--- WHAT YOU SHOULD DO ---
Once you reach the line containing "Click the star favorite button beside ファイル", write out that line and every remaining line of the records exactly.

START EXCERPTED RECORDS

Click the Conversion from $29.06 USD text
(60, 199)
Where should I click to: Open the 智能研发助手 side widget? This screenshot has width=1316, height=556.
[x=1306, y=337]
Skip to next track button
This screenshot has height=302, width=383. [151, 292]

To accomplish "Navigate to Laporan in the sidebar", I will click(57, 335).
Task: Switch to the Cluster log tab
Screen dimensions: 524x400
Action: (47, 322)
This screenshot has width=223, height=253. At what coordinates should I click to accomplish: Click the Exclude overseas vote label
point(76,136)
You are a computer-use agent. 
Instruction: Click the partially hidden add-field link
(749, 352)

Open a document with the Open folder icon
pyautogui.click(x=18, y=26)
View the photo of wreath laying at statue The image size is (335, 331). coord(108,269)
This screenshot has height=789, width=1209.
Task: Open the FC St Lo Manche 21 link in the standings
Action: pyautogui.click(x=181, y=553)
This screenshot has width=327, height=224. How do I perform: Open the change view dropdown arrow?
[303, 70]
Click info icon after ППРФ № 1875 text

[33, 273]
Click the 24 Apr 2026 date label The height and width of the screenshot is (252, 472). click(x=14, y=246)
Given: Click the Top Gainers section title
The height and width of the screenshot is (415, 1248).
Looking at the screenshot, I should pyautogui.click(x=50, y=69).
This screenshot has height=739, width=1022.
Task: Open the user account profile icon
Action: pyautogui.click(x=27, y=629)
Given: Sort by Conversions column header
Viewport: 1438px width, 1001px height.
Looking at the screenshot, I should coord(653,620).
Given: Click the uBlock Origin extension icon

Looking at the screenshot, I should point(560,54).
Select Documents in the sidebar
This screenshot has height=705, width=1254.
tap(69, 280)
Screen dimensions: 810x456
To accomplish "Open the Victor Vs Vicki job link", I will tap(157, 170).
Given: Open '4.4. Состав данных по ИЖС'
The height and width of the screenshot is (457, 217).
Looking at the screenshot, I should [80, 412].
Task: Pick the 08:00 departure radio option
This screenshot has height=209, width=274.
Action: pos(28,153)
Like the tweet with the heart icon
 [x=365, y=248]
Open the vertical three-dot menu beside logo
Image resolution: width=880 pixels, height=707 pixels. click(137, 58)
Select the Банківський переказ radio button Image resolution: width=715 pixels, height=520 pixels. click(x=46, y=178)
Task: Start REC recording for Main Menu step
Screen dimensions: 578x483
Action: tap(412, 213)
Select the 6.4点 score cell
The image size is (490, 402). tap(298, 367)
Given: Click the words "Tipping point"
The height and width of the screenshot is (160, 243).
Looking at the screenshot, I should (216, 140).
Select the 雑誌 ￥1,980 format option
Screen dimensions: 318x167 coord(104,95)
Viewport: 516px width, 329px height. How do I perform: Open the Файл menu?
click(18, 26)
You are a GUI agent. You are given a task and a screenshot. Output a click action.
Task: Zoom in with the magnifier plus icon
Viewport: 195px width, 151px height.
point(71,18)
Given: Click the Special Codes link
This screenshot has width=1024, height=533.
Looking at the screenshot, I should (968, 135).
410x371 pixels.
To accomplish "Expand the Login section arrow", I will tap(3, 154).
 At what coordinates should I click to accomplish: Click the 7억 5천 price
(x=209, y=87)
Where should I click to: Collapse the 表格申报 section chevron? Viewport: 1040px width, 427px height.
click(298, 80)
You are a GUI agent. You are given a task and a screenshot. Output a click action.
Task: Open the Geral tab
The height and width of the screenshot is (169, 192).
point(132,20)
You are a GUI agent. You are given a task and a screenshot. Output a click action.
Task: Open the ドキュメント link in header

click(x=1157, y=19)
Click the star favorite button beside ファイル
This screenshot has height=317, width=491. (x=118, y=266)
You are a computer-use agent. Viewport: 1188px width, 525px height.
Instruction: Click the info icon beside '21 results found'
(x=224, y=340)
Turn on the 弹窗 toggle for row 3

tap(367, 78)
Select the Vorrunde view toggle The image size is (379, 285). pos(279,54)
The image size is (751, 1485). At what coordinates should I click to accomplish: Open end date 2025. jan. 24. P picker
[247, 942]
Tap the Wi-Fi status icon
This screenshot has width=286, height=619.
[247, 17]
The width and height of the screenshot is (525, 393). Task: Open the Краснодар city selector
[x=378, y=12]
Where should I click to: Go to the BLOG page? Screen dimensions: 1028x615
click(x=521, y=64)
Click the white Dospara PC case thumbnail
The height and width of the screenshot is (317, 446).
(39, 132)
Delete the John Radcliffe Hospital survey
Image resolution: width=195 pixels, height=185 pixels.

END EXCERPTED RECORDS

--- EXERCISE RESPONSE ---
Click the star favorite button beside ファイル
This screenshot has height=317, width=491. (x=118, y=266)
You are a computer-use agent. Viewport: 1188px width, 525px height.
Instruction: Click the info icon beside '21 results found'
(x=224, y=340)
Turn on the 弹窗 toggle for row 3

tap(367, 78)
Select the Vorrunde view toggle The image size is (379, 285). pos(279,54)
The image size is (751, 1485). At what coordinates should I click to accomplish: Open end date 2025. jan. 24. P picker
[247, 942]
Tap the Wi-Fi status icon
This screenshot has width=286, height=619.
[247, 17]
The width and height of the screenshot is (525, 393). Task: Open the Краснодар city selector
[x=378, y=12]
Where should I click to: Go to the BLOG page? Screen dimensions: 1028x615
click(x=521, y=64)
Click the white Dospara PC case thumbnail
The height and width of the screenshot is (317, 446).
(39, 132)
Delete the John Radcliffe Hospital survey
Image resolution: width=195 pixels, height=185 pixels.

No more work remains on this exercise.